Each mKCP packet header is a tiny fixed template stamped onto the front of every datagram so stateless DPI classifies the flow as SRTP, DTLS, WeChat, uTP, or WireGuard. In this fork they are finalmask UDP masks: each exposes a Size() int and a Serialize([]byte) that stamps the disguise bytes, and finalmask’s headerManagerConn.WriteTo reserves that many bytes at the packet head and prepends them before mKCP’s payload. The classic kcpSettings.header knob is gone — KCPConfig.Build rejects it with PrintRemovedFeatureError — so you configure these under streamSettings.finalmask.udp with type ids like header-srtp.

transport/internet/finalmask/finalmask.go transport/internet/finalmask/header/srtp/conn.go
{
	"streamSettings": {
		"network": "kcp",
		"finalmask": {
			"udp": [{ "type": "header-srtp" }]
		}
	}
}
finalmask.udp typeBytesDisguised asLeading bytes
(omit the mask)0nothing — raw mKCP
header-srtp4WebRTC media (SRTP)B5 E8 + 16-bit counter
header-utp4BitTorrent uTP16-bit conn ID + 01 00
header-wechat13WeChat video callA1 08 + 32-bit seq + 00 10 11 18 30 22 30
header-dtls13DTLS 1.0 record17 FE FD + epoch + sequence + length
header-wireguard4WireGuard04 00 00 00

The DTLS template is the most elaborate: byte 0x17 is the application_data record type, FE FD is the wire version for DTLS 1.0, and the length field is deliberately jittered each packet — it grows by 17 and wraps down by 50 once it passes 100 — so the fake record sizes look organic.

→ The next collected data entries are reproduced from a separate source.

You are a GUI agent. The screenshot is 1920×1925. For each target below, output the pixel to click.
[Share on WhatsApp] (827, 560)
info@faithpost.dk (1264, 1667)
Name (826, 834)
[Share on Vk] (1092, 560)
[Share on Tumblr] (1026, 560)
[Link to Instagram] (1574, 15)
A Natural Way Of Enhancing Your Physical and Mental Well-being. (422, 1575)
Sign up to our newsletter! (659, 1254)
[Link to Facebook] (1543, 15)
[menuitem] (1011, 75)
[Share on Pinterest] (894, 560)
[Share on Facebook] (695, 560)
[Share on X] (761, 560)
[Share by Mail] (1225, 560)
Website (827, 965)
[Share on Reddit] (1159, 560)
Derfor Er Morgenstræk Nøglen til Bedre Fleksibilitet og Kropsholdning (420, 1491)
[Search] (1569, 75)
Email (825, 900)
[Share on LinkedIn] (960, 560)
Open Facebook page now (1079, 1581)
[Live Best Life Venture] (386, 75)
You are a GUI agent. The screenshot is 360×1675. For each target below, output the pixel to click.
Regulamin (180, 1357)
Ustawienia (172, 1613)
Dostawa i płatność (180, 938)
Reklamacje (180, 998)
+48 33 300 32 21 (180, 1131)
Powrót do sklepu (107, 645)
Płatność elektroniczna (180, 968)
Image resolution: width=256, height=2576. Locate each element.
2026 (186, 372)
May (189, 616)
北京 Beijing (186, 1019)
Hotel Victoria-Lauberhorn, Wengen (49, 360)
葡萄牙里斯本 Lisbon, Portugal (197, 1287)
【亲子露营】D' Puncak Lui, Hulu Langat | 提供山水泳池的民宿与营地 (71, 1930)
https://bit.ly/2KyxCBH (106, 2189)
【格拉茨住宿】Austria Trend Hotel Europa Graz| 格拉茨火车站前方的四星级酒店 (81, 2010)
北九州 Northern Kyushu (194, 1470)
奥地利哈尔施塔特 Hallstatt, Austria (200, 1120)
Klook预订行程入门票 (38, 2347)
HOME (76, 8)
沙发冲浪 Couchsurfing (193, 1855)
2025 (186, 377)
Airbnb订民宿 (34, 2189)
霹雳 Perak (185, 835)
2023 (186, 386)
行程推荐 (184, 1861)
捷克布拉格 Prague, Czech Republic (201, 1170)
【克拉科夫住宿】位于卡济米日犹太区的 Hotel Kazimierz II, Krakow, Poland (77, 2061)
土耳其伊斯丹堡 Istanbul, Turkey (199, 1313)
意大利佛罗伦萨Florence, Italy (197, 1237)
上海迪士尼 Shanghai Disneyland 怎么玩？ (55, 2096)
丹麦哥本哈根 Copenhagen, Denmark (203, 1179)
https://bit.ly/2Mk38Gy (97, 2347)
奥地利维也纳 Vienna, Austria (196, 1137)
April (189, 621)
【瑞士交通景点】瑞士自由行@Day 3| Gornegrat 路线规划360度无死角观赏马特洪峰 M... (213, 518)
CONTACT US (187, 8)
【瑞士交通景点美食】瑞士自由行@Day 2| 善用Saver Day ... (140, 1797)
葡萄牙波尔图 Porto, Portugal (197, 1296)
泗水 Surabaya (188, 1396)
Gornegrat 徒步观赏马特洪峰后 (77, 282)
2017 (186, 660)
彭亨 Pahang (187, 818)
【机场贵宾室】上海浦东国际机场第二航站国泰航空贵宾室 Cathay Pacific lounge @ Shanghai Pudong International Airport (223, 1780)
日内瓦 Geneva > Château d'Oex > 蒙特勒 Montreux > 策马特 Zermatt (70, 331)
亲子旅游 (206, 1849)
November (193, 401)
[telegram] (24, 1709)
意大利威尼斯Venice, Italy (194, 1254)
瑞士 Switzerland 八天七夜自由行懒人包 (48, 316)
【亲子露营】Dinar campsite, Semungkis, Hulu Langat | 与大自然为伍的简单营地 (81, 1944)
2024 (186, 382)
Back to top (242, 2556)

transport/internet/finalmask/header/dtls/conn.go
func (h *dtls) Serialize(b []byte) {
	b[0] = 23             // application_data
	b[1] = 254; b[2] = 253 // DTLS 1.0
	// ...epoch, sequence...
	h.length += 17
	if h.length > 100 {
		h.length -= 50
	}
}

Reach for real TLS when you need to actually hide

Header obfuscation defeats cheap first-byte classifiers, but a stateful DPI that follows the flow sees plaintext framing wrapping non-conforming data. Use it as a lightweight nudge, not as your security boundary.

Don't

Rely on header=http to hide from a modern censor

The request line is sent in clear text and the body is obviously not HTTP. A stateful middlebox that reassembles the stream flags the mismatch — and there is no encryption underneath, so the tunnel protocol is exposed if the obfuscation is stripped.

Do

Layer headers under real transport security

Run VLESS with TLS/REALITY (or put mKCP header masking behind its own encryption). Real TLS gives you a genuine, validating handshake and confidentiality; a fake protocol header only buys you a friendlier first impression against dumb pipes.